Ovviamente adottiamo tutte le regole di distanziamento e tutela della salute di noi stessi e degli altri. Gli spazi, però, sono quelli che sono; basti pensare che abbiamo un solo bagno per le donne e uno per gli uomini. Inoltre, essendo noi infermieri, nei mesi di marzo e aprile abbiamo prestato servizio anche in ospedale. E andavamo proprio negli ambienti più infetti e questa cosa metteva a rischio la comunità, ma, vista l’emergenza, questo pericolo non è stato considerato (o meglio, è stata valutata come la soluzione migliore).

Adesso abbiamo la voglia di andare oltre, di ricominciare. Stiamo chiedendo per esempio l’accesso ad uno spazio del Comune di Nembro per proseguire con le riunioni di confronto, che per noi sono fondamentali e che abbiamo dovuto sospendere in questi mesi. Come operatori, spesso lavoriamo anche da soli con i ragazzi e questo rende necessario un continuo confronto di ciascun lavoratore con tutti gli altri. Le scelte che ognuno di noi prende devono sempre essere scelte che rispondono ad un piano terapeutico individualizzato e condiviso con l’intera squadra; questo piano necessita d’altronde di un confronto continuo per poter essere riadattato in base alle esigenze che man mano sorgono. Solitamente potevamo fare affidamento su di una riunione settimanale nella quale ci incontravamo tutti, ma da quando c’è questa emergenza non ci è permesso incontrarci tutti insieme e purtroppo può capitare che non si veda direttamente un collega per intere settimane o comunque non sia mai possibile confrontarsi con tutta l’equipe. Avendo uno spazio più grande, potremmo ricominciare a riunirci in tutta sicurezza, migliorando il nostro lavoro e proteggendo la nostra salute. Un fattore molto importante da considerare è anche la pesantezza che ci portiamo addosso e la necessità, anche per noi, di un confronto con i colleghi e con chi conosce bene ciò che stiamo passando. Stiamo comunque usando i vari supporti informatici, tant’è che anche alcuni utenti stanno ancora facendo i colloqui con gli psicologi e gli psichiatri da remoto. Una cosa davvero assurda perché un colloquio di questo tipo necessità di una presenza fisica; sono infatti convinto che quando una persona deve parlare di cose difficili anche solo da esprimere abbia bisogno di una vicinanza fisica. Certo, se questo è l’unico strumento che abbiamo lo usiamo e cerchiamo di trarne il meglio e ovviamente il sostegno agli utenti non è così mai stato sospeso, ma sono certo che si potrebbe fare di meglio. Ciò che manca sono le risorse.

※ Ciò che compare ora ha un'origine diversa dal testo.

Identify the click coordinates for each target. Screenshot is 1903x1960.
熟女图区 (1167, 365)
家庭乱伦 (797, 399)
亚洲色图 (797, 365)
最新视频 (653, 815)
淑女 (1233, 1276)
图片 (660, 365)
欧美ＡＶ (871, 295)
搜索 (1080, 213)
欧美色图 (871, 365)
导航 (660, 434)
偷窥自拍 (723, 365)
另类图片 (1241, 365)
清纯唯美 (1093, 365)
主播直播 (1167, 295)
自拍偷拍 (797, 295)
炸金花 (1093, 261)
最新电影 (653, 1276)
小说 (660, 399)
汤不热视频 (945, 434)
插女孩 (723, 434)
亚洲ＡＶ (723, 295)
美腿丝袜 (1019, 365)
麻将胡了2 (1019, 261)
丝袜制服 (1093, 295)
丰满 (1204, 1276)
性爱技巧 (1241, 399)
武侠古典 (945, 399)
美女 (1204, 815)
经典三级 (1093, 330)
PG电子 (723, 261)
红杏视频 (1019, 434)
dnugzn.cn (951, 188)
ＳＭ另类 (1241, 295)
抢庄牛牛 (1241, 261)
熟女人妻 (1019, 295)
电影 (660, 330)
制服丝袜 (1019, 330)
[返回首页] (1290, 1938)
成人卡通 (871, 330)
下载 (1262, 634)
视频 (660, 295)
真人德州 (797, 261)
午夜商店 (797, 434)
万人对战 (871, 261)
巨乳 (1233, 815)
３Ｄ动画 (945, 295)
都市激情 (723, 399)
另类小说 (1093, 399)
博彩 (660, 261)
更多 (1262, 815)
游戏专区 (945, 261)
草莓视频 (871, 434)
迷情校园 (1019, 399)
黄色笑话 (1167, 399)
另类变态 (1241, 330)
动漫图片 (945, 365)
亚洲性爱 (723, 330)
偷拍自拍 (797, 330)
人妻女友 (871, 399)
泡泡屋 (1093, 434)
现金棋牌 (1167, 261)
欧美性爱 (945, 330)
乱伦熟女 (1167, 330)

Noi abbiamo sempre favorito il rientro a casa degli utenti, anche solo il fine settimana. Alcuni utenti si sono però rifiutati di uscire; avevano infatti paura ad uscire senza la certezza che qualcosa sarebbe cambiato e non sarebbero più potuti rientrare. Per loro la comunità è l’unica soluzione, per quanto difficile, ma hanno così perso un’occasione importante di socialità all’interno del proprio nucleo famigliare.

Per tutti loro uscire è comunque sempre una difficoltà. Se siamo noi che glielo impediamo, gli utenti si “siedono” e perdono ogni tipo di stimolo. Si stanno abituando a una routine che diventa completamente paralizzante. Ogni nuovo progetto diventa difficile da far partire; un esempio è il corso di teatro, che solitamente riscuoteva abbastanza interesse, e che questa volta ha richiesto tutto il nostro impegno solo per avere un minimo di adesioni. È un grande dolore per noi vedere il loro disinteresse, il loro essere restii alle nuove opportunità. Qualche giorno fa la Lombardia è rientrata in zona gialla e, sulla scia dell’entusiasmo di questa nuova condizione, ho chiesto ai ragazzi dove avrebbero voluto andare; non ho ricevuto alcuna risposta. Per quanto le nostre attività non si siano mai fermate, è venuta meno la tensione emotiva. Non c’è più partecipazione. Una volta facevamo ginnastica in cortile, una partita. Oggi le stesse proposte cadono nel nulla. Riesco giusto a fare qualche partita a carte, ma niente più. Non hanno più prospettive.

Speriamo solo di poter ripartire dalla vaccinazione di massa.